Les GI de Coppola sont des barbares incultes qui ne trouvent exaltation et excitation que dans la mort et la désolation, la destruction, le carnage ; les Walkyries de Wagner sont des FEMMES guerrières qui arrivent APRÈS la bataille et trouvent exaltation et excitation dans la RESSUSCITATION des guerriers les plus braves ; les Walkyries donnent une seconde vie à ceux qui sont morts, là où les GI massacrent, réduisent en cendres, exterminent ; les GI sont des sauvages, l'œuvre des Walkyries est civilisatrice.
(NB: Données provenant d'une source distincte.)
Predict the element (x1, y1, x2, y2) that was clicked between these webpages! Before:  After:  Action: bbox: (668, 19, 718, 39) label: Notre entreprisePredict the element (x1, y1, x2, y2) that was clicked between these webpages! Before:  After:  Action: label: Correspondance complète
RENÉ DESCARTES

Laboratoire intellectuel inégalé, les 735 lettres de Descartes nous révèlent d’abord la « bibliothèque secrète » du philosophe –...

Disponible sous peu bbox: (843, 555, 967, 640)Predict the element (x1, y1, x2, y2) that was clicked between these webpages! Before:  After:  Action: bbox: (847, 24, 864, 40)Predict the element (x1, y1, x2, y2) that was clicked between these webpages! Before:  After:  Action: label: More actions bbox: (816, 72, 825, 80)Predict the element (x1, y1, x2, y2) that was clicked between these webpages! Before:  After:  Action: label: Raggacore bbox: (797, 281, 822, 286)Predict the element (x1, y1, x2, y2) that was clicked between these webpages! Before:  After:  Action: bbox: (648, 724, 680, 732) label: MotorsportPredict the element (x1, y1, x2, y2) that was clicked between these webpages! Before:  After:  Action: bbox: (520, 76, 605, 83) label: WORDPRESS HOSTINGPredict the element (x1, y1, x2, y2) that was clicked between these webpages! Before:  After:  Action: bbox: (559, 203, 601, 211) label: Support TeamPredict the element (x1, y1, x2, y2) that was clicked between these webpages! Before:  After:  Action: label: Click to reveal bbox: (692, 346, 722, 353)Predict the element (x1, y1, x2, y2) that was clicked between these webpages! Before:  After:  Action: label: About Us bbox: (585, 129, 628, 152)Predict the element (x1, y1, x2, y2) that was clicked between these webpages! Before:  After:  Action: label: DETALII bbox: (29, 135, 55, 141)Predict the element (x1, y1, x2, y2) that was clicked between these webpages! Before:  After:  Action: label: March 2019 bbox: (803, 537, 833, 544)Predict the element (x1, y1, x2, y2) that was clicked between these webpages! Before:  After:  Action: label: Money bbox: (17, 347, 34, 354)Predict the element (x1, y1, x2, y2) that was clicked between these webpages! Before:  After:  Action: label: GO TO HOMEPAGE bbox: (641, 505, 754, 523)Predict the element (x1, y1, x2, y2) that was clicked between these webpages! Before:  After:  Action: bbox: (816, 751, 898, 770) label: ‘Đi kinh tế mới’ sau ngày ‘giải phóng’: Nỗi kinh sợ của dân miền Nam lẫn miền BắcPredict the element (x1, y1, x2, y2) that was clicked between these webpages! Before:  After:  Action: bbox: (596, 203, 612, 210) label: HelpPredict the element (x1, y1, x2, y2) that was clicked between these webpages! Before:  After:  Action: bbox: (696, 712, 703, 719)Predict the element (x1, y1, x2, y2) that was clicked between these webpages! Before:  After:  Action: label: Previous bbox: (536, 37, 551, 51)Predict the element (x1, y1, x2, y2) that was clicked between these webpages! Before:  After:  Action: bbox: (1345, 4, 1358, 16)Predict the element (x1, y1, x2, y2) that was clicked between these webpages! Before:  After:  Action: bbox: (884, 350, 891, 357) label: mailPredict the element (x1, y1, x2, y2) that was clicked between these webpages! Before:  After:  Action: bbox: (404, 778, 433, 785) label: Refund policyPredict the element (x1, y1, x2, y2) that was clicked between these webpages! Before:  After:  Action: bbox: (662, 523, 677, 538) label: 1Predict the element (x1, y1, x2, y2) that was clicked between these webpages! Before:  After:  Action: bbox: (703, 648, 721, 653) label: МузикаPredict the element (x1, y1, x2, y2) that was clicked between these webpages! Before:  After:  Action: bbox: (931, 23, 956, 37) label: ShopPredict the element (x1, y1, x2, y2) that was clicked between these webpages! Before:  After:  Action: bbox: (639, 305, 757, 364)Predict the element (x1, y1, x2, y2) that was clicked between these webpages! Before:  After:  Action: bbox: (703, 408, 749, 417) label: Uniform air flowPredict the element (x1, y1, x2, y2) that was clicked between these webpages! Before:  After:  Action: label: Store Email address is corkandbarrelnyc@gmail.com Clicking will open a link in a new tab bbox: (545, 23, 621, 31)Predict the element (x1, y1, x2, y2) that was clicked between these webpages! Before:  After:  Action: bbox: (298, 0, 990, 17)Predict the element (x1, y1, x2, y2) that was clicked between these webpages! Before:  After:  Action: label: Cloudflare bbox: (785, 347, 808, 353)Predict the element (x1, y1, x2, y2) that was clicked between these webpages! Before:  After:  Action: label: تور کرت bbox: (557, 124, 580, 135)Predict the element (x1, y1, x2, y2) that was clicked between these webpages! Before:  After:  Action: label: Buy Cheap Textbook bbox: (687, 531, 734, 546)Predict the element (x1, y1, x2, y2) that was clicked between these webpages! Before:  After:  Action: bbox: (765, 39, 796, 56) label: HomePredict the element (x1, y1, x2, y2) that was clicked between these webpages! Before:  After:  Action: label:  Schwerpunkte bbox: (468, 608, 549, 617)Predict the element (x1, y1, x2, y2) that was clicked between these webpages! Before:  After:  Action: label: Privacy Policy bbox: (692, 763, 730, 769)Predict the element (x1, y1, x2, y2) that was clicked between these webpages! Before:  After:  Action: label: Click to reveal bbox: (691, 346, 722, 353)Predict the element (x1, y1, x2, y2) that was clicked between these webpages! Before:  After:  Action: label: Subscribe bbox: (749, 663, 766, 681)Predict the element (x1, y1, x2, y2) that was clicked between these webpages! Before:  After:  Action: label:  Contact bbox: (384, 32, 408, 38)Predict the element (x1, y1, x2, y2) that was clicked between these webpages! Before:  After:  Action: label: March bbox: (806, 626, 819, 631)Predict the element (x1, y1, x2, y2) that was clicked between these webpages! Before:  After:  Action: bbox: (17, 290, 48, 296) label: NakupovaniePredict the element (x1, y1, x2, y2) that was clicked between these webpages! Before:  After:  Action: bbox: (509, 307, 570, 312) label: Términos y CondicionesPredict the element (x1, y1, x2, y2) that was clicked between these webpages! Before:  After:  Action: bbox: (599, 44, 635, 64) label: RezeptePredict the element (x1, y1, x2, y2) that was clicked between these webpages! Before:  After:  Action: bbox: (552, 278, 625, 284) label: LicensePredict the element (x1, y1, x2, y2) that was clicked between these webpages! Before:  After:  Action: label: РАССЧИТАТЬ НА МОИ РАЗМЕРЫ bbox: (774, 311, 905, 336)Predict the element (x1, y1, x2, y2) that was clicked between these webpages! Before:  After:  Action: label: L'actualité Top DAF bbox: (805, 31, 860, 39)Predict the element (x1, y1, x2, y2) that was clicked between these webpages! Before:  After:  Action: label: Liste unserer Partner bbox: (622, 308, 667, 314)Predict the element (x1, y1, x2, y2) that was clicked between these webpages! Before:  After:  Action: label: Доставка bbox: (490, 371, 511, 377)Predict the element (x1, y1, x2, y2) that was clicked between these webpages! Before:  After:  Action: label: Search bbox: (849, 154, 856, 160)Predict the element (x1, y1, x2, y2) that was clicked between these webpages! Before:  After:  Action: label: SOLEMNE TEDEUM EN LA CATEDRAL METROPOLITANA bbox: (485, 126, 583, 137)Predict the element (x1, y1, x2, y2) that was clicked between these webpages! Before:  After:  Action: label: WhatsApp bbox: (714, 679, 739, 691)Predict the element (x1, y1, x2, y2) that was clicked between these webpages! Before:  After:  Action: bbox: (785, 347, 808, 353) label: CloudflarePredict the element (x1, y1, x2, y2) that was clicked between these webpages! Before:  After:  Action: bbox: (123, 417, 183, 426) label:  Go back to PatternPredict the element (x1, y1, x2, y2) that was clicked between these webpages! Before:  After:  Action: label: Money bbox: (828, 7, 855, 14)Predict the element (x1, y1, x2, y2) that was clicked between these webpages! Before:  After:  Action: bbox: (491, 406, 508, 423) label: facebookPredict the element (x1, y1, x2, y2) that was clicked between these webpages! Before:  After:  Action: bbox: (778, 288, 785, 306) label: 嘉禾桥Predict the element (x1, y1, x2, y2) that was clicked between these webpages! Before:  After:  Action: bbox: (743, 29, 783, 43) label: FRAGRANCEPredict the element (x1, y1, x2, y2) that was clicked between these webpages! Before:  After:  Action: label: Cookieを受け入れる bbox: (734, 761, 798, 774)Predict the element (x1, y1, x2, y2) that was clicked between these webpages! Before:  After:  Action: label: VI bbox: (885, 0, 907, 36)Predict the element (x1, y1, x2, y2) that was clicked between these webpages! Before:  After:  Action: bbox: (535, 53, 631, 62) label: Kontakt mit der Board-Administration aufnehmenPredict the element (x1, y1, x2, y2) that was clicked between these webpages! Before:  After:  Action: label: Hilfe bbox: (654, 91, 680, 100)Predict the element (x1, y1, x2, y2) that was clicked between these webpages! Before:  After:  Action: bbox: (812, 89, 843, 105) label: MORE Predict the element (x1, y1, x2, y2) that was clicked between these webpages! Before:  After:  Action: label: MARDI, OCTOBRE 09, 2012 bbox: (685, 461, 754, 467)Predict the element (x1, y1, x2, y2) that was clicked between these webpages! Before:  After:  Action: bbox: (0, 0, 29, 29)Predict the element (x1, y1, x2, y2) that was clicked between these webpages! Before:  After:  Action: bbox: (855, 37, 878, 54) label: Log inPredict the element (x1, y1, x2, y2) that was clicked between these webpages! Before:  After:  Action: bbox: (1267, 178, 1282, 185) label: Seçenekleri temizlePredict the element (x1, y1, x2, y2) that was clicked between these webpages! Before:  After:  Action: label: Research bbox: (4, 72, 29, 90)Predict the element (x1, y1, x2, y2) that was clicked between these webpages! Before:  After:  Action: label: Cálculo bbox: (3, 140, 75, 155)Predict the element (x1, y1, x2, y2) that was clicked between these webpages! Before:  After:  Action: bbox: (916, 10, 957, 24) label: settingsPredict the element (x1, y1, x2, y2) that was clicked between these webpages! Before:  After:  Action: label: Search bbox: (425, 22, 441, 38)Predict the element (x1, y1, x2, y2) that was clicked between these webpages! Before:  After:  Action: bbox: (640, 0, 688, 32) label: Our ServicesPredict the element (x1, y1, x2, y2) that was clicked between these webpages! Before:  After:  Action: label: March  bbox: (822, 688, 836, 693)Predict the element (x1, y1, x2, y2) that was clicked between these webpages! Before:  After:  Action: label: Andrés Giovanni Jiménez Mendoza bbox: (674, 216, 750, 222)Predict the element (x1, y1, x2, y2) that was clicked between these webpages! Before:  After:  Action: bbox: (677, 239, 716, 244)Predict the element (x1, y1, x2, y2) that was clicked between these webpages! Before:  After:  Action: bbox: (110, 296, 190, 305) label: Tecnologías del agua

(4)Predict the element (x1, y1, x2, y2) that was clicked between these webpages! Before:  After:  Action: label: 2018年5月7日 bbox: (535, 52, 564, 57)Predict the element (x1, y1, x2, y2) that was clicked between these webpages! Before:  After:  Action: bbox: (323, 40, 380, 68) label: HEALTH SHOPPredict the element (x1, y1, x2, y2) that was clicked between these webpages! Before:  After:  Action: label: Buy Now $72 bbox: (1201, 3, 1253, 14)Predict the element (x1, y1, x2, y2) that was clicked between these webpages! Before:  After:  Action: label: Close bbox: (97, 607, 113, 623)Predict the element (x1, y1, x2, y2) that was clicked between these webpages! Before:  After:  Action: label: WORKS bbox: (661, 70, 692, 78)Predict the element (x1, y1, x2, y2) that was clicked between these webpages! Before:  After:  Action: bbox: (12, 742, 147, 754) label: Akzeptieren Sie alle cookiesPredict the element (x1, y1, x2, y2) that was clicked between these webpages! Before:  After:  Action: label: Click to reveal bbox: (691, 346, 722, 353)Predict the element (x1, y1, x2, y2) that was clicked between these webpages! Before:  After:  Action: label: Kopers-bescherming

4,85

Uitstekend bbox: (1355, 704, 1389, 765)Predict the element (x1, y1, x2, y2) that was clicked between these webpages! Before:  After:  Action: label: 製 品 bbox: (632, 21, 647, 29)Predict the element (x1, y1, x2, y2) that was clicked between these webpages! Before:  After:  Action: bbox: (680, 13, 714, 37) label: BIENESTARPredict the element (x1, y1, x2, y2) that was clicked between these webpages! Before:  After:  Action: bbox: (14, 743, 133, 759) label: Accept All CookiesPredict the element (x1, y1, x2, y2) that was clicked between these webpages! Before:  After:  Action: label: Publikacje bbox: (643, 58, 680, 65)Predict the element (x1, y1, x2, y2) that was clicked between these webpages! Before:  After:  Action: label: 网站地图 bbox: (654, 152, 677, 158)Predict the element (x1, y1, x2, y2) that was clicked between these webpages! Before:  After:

La Chevauchée des Walkyries est donc l'extrait le plus MAL CHOISI pour accompagner la ruée des GI, car elle est en réalité leur négation même [les Walkyries, et encore plus celles de Wagner, sont la négation des GI].
Il y a donc là un véritable coup de génie, de la part de Francis Ford Coppola : il ne se contente pas de montrer l'œuvre POSITIVE de destruction de l'impérialisme américain (le napalm, les maisons incendiées, etc.) ; il montre que cette destruction se prolonge en une destruction du Sens lui-même, des valeurs, de tout un négatif civilisateur : l'art, la musique, l'Amour (parce que la Chevauchée des Walkyries est un chant d'Amour [un chant de Vie et d'Amour]) sont niés en leur sens ; la bêtise, qui sert la pulsion de Mort, leur en confère un autre ; ce qui est un assassinat de la dernière monstruosité.
Mais ce coup de génie ne se comprend, la profondeur de la dénonciation de la monstruosité des GI par Coppola ne se comprend, que si l'on a auparavant écouté, EN ENTIER, l'opéra [le drame lyrique] de Richard Wagner ; ça n'est que dans le récit global que cette Chevauchée prend tout son sens.
Le coup de génie de Coppola a porté manifestement plus loin que ce qui était prévu : c'est comme si tout le monde désormais n'écoutait plus la Chevauchée des Walkyries que dans l'esprit des GI de Coppola, au travers de leur CONTRE-sens monstrueux ; plus grand-monde n'entend le chant de Vie et d'Amour.